America mostly stopped caring about the welfare of rural Americans sometime around WWII. There have been some brief blips (Appalachia 68, farms 78) but generally - concern for Americans to sustain themselves ends at the edge of metro areas. Neither pols, nor press nor most of us are interested in a meaningful way.

To be clear, my assertion isn't an invitation to pit the rural poor against the urban poor. It's to highlight how Americans tend to be particular about which Americans merit their concern. For schlubs like me, that might be understandable. But for those folks who's actual job it is to look out for everyone - rarely caring about the welfare of some Americans (who are in real and sustained trouble) is just systemic neglect.

1 comments

> Neither pols, nor press nor most of us are interested in a meaningful way.
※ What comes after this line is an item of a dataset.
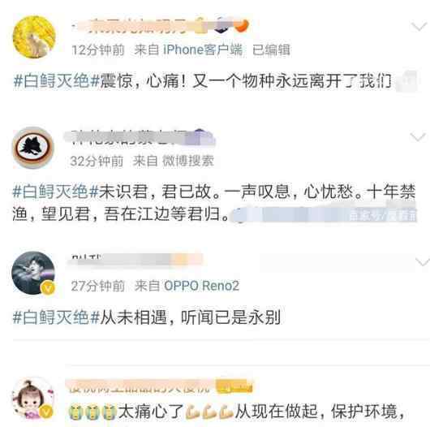
Task: Click the yellow membership badge beside last username
Action: (x=234, y=387)
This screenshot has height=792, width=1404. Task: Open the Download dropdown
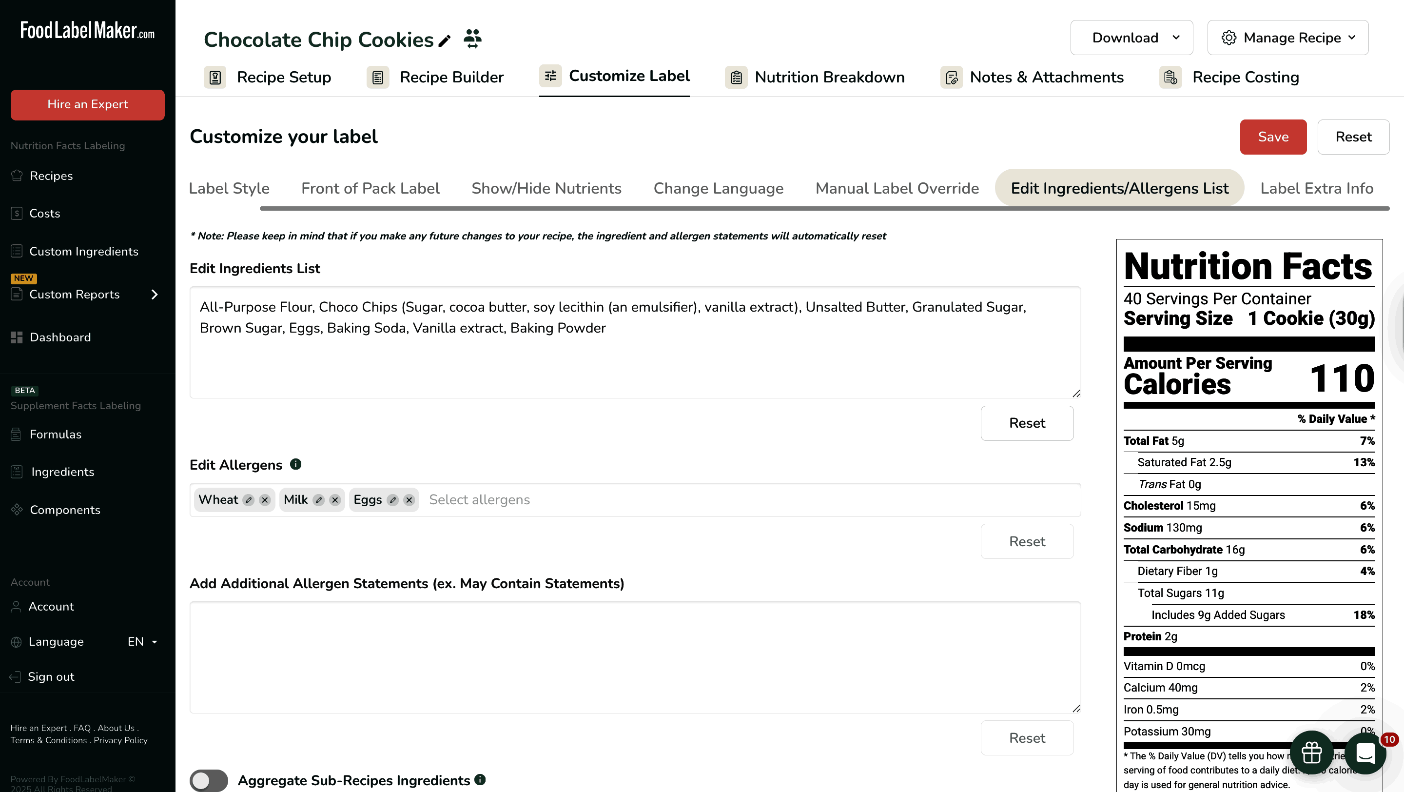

I'm not sure that's true - it's just that overall people are much more interested in cheap food. Agriculture has been pulled into a race for the bottom here for a while, and small farms & rural communities are a nearly unavoidable casualty.

The basic math here is easy, the moment labor becomes a significant contribution there is pressure to reduce it, which means either worse pay for the same work, or figuring out how to be more productive with less labor (automation, scaling) or a mixture of both.

Overall there is a lot of concern with being able to keep a food supply going, but that doesn't' translate to caring about e.g. family farms remaining viable.